# Spurs 2008/2009 Schedule



## FreeMason Jr. (Jul 12, 2004)

http://www.nba.com/spurs/schedule/

Notable Games:
Spurs open the season hosting Phoenix on October 29th, play in Phoenix on christmas day, and end the season April 15th by hoting New Orleans. That game especially should prove crucial in deciding the seedings.

The rodeo road trip:

Mon 02 @ Golden State 9:30pm 
Tue 03 @ Denver 8:00pm 
Sun 08 @ Boston 12:00pm 
Tue 10 @ New Jersey 6:30pm 
Wed 11 @ Toronto 6:00pm 
Tue 17 @ New York 6:30pm 
Thu 19 @ Detroit 7:00pm 
Sat 21 @ Washington 6:00pm

Looks like another tough run this year for the annual rodeo road trip. Boston, Detroit, and Washington will all be tough. Denver and Toronto aren't necessarily pushovers either.
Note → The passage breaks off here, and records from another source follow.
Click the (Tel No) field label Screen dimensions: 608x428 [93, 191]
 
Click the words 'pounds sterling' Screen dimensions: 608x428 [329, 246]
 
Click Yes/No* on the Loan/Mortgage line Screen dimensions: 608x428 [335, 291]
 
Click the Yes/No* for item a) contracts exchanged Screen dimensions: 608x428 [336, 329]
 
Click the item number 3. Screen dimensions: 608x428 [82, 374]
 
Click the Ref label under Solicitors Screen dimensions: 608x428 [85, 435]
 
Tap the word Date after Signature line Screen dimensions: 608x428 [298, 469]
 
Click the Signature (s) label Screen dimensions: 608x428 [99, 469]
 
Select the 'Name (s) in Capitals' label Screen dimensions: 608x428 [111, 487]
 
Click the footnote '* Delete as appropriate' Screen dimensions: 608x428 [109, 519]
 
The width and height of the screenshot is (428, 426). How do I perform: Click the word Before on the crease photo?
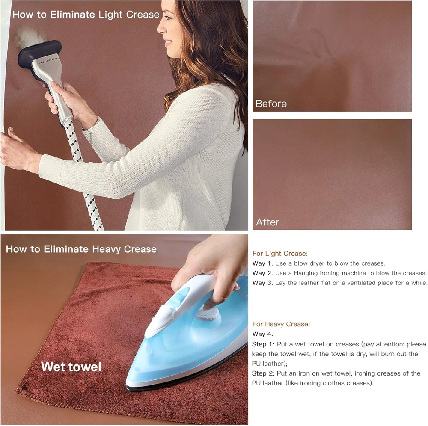point(271,104)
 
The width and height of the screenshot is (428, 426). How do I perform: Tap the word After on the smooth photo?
point(268,222)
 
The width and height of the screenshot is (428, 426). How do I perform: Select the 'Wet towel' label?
point(71,367)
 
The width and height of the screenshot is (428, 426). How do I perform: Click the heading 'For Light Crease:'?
point(280,254)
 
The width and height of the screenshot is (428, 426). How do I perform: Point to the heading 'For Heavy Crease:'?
point(281,324)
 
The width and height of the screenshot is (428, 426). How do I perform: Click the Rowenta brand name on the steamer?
point(48,61)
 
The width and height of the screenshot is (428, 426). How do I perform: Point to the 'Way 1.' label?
point(263,263)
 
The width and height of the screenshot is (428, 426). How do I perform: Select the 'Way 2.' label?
point(263,273)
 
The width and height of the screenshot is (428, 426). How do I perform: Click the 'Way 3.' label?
point(263,283)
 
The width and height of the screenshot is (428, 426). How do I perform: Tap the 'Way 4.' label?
point(263,334)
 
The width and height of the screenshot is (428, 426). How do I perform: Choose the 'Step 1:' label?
point(263,344)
Know what's even worst though? This is our schedule right before the road trip:

Sun 25 @ LA Lakers 2:30pm 
Tue 27 @ Utah 8:00pm 
Thu 29 @ Phoenix 9:30pm 
Sat 31 vs New Orleans 7:30pm

So it's basically 11 road games and 1 home game in a span of just under a month. And if that wasn't bad enough, look who we're playing against: LAL, Utah, and Phoenix! And our one home game: New Orleans! This is pretty ridiculous...


----------